◆ SOURCE MATERIAL

----------

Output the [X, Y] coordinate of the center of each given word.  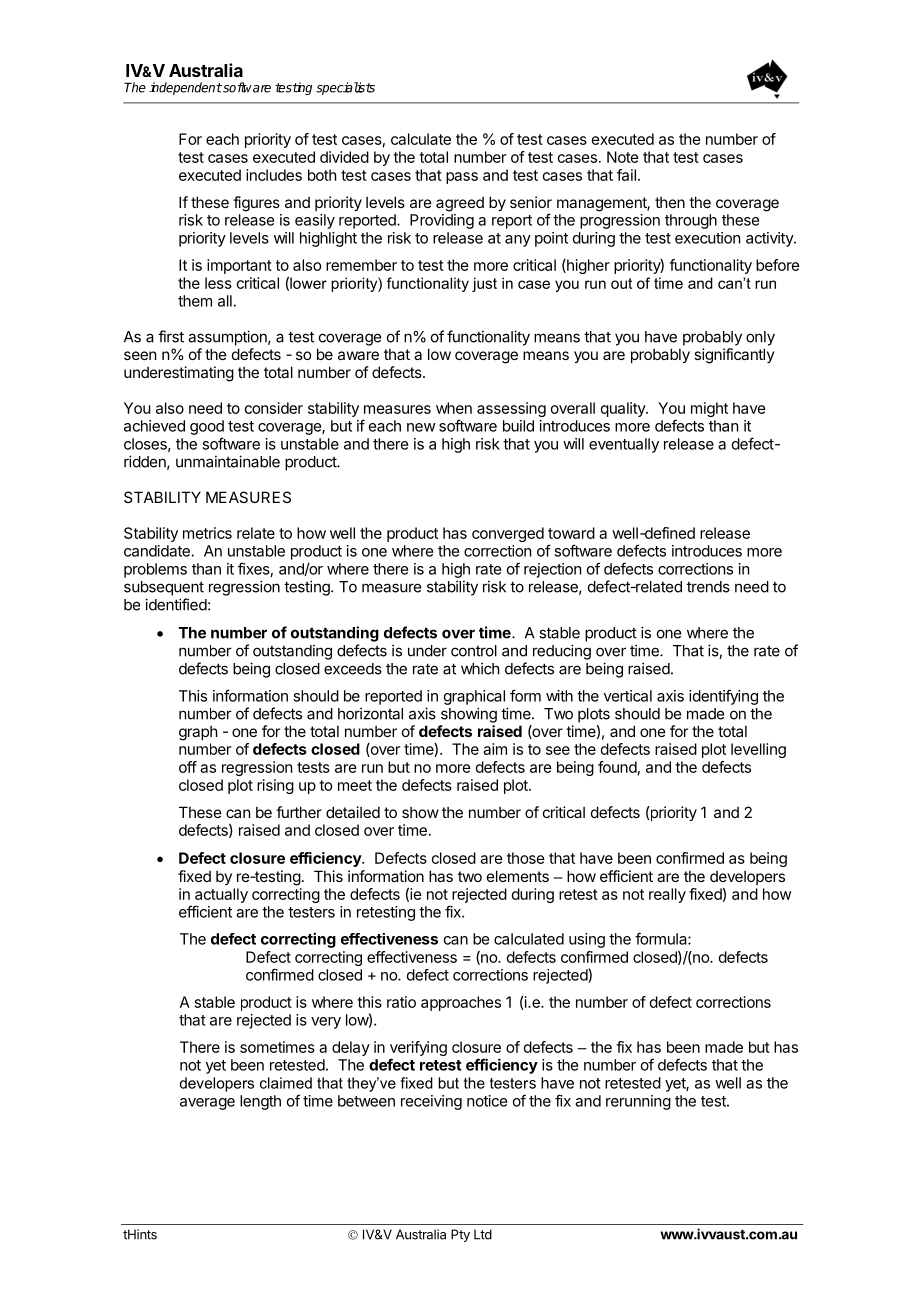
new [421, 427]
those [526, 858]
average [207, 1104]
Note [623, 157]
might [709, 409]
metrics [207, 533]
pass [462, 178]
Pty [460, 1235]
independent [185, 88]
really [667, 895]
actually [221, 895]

----------

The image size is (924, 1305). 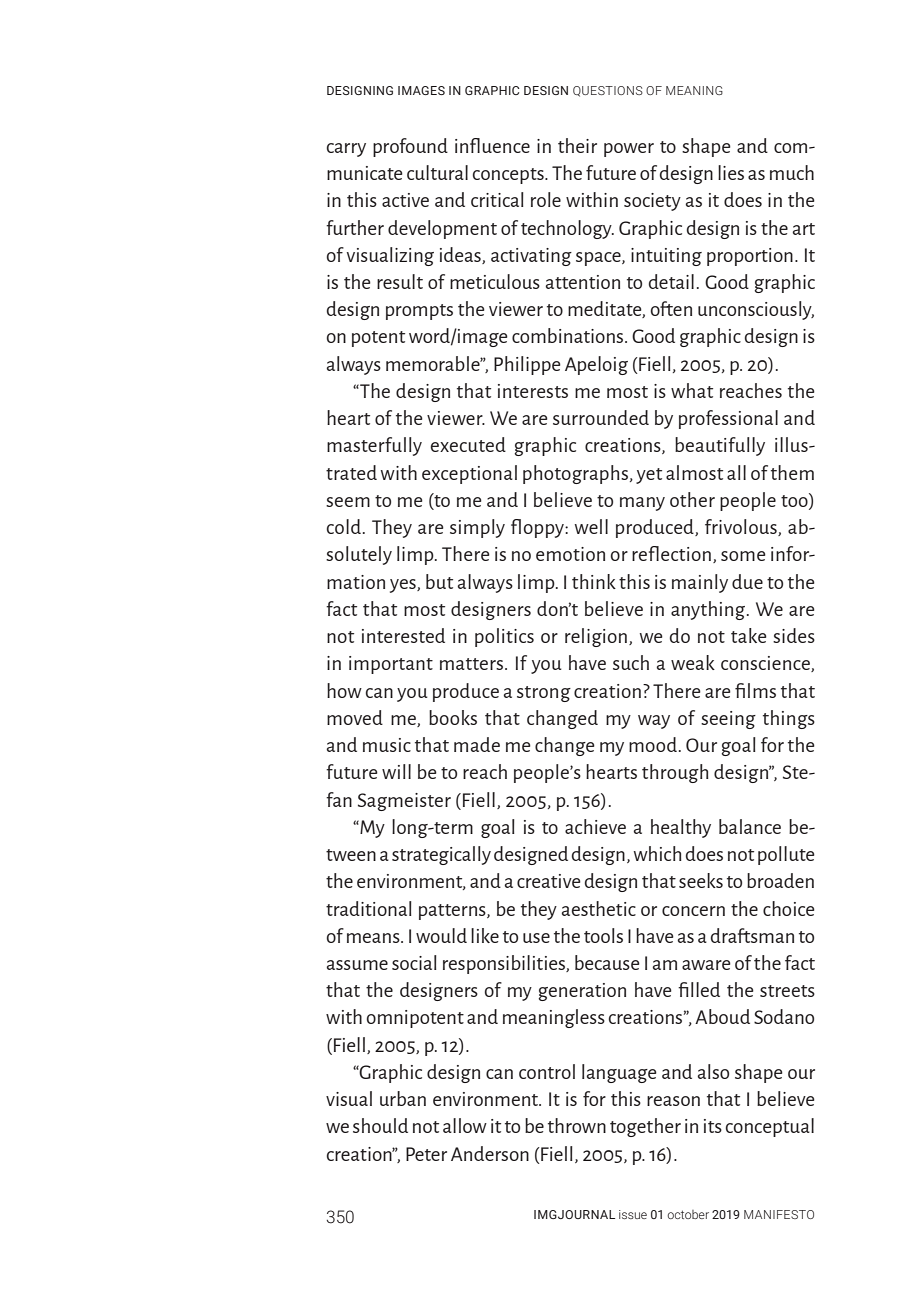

----------

◆ YOUR GOAL
Please revise the records between the lines holding "might [709, 409]" and "actually [221, 895]", inclusive, so that "metrics" becomes "measures" and nothing else changes. Return only those lines.

◆ COMPLETE ANSWER
might [709, 409]
measures [207, 533]
pass [462, 178]
Pty [460, 1235]
independent [185, 88]
really [667, 895]
actually [221, 895]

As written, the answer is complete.